The history of committed Christian community is a story of roads. The first followers of Jesus called themselves “the Way,” a name that echoes Jewish halakha, the “way of life” enshrined in the Torah, as well as the disciples’ belief that Jesus was “the way” to God the Father.
The earliest community that formed in Jerusalem after Jesus’ execution was composed of the original disciples and pilgrims who had traveled to Jerusalem to celebrate the holy days. United by the conviction that Jesus’ resurrection was a sign of covenant renewal and the new creation, these Jews marched through the Red Sea of baptism into a radically new way of life, one in which all possessions were held in common, there were no needy persons, and all members were “of one heart and mind.” The spirit of ancient Israel engulfed the Holy City, and for a brief period of time the utopian community of the Jubilee was reconstituted.
Eventually, war drove all the Christians and Jews from the land. Still, the traces of that original movement were so impressed in their memory that the disciples who fled Jerusalem continued to establish countercultural communities of economic sharing, scripture study, participatory worship, and service to the poor.
These first Christians wended the path pioneered by Jesus. They were not the only people to live intentionally; in the early centuries of the Common Era there were other fraternal associations of mutual aid, organized by profession, religious devotion, or simply voluntary adherence.

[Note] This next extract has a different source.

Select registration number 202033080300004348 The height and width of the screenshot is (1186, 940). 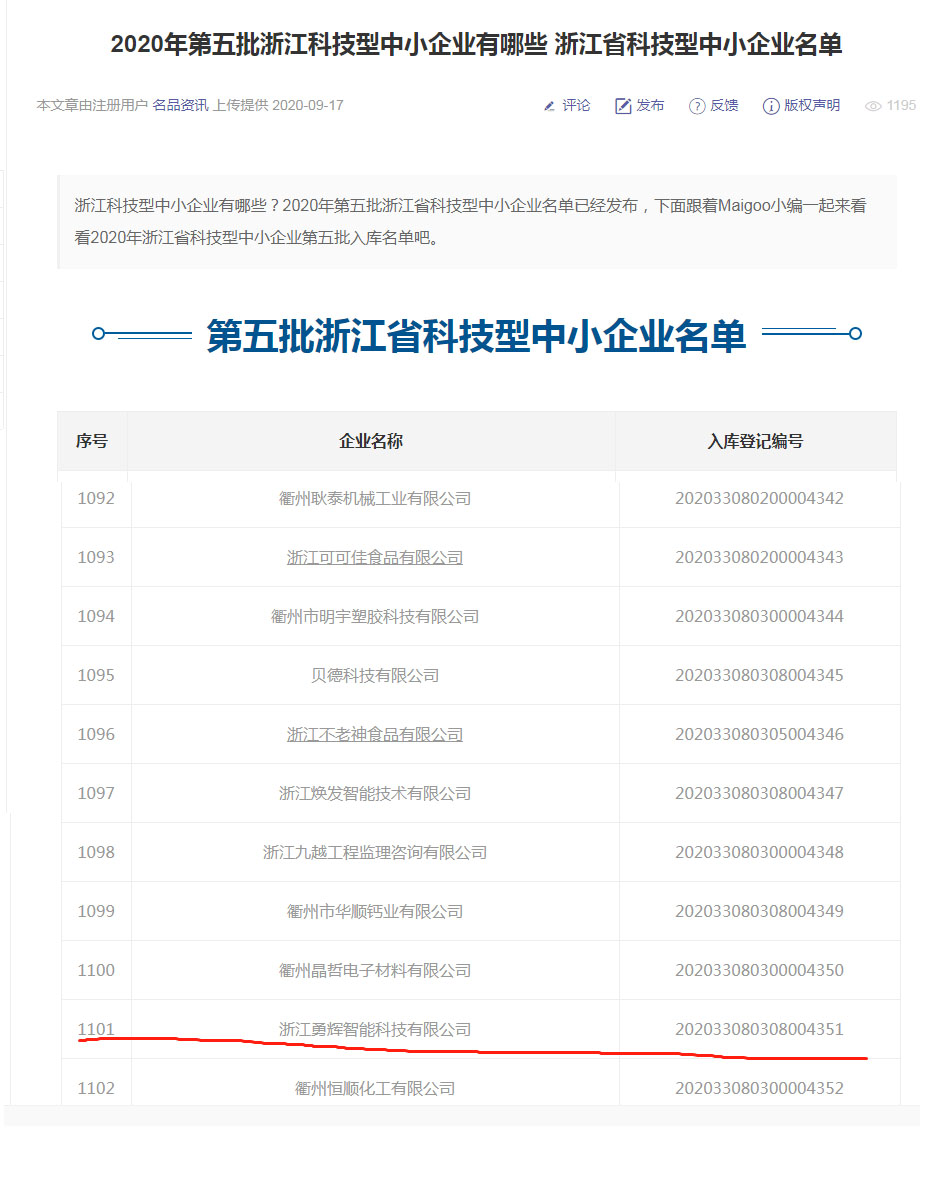[759, 852]
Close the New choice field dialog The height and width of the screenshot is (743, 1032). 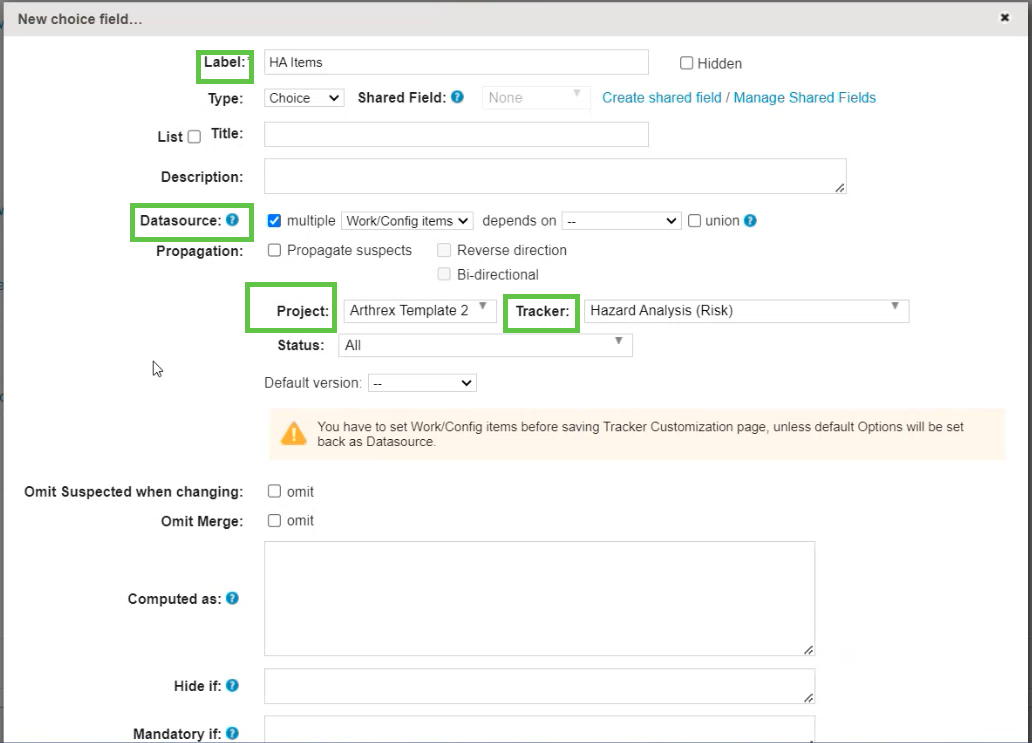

Christian communities differed from them, as Tertullian observed in the third century, in their charity to the underserved (Apology 39.5–6). Groups of Christians organized themselves into economic communities called parishes, a word derived from the Greek paroikia, which meant “neighbor” but also “sojourner” or “pilgrim.” So, just as “parish” is similar to “pariah” in English, the name would have reminded Christians they were outcasts and exiles in a foreign land.

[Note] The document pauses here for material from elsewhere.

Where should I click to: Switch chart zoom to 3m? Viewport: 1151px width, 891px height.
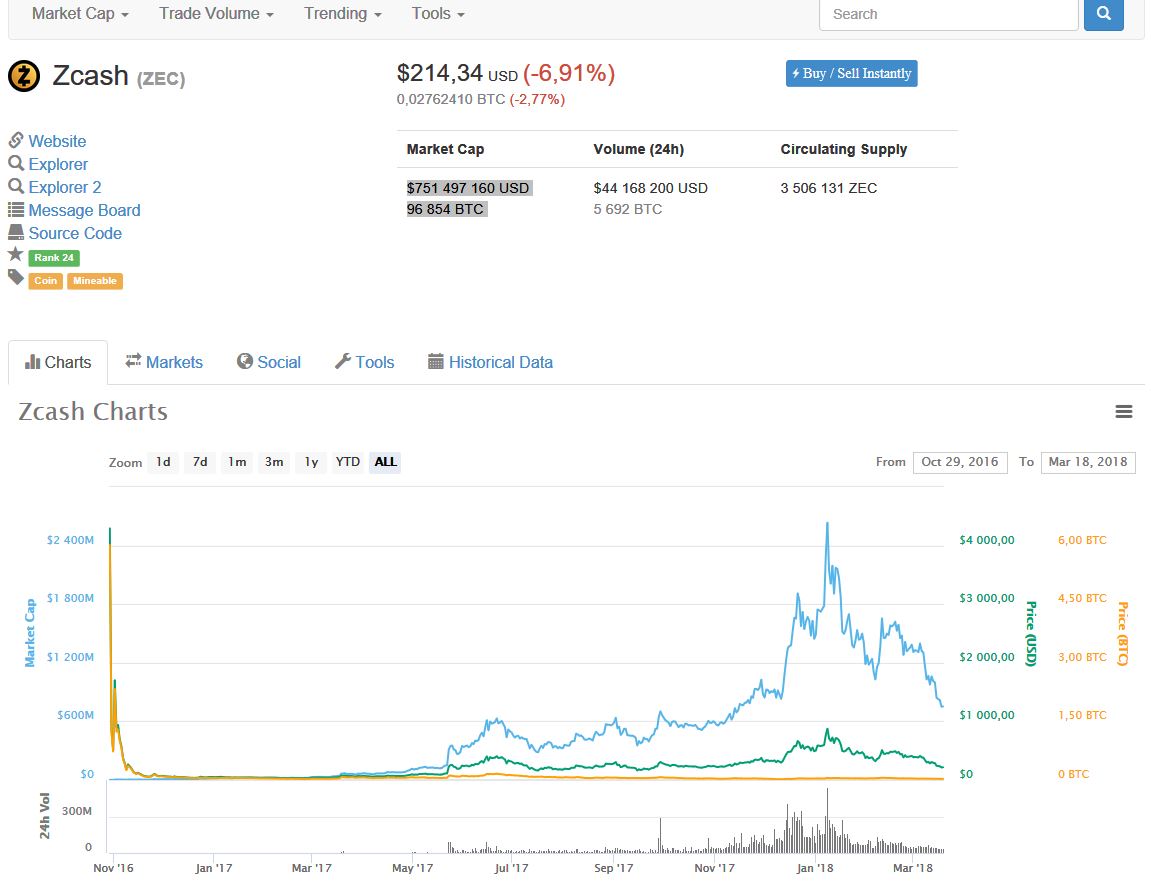(273, 462)
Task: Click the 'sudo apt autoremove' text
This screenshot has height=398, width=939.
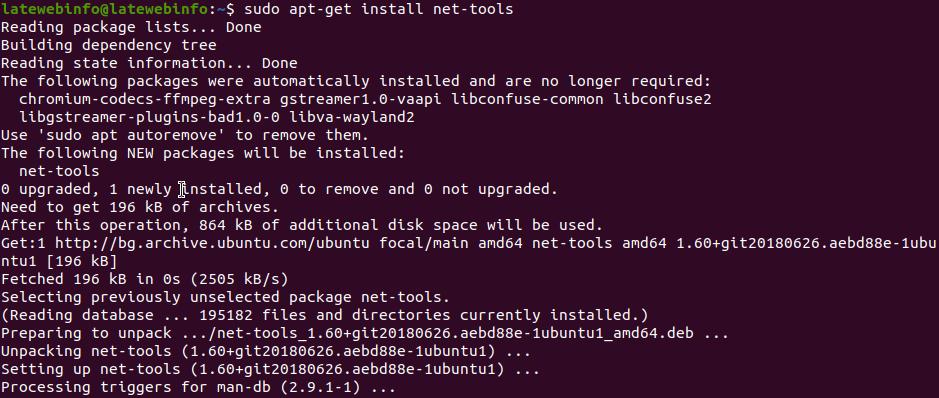Action: (x=131, y=135)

Palestinian roads were treacherous, consisting of packed earthen pathways, usually narrow and winding around the many mountains in the region. Persecution forced whole families of Christians to follow these dusty trails to new cities, where they formed tightly knit communities of a few dozen people. In times of difficulty, Christians relied on one another for basic needs. For instance, if Christians were imprisoned, they counted on the community to bring them food and care for them. Such pressures bound the parish together into a family unit, sometimes called “the household of faith.”
The development of Roman highways – between eight and thirty feet wide; built in courses of gravel, sand, and pavement; engineered to efficiently drain water away – not only made life easier but also aided the spread of Christianity throughout the empire. As external pressures relaxed, Christians’ dependence on one another likewise waned. By the end of the third century, the parish had morphed from a countercultural community into an administrative jurisdiction of the institutional church. This shift occurred at different rates in different regions, but by the end of the fourth century Christianity was the official religion of the Roman Empire and firmly established in major urban areas. From this point until the modern period, Christians in Europe would live in tension between a supposedly “Christian” society and the communal ideal of the early church.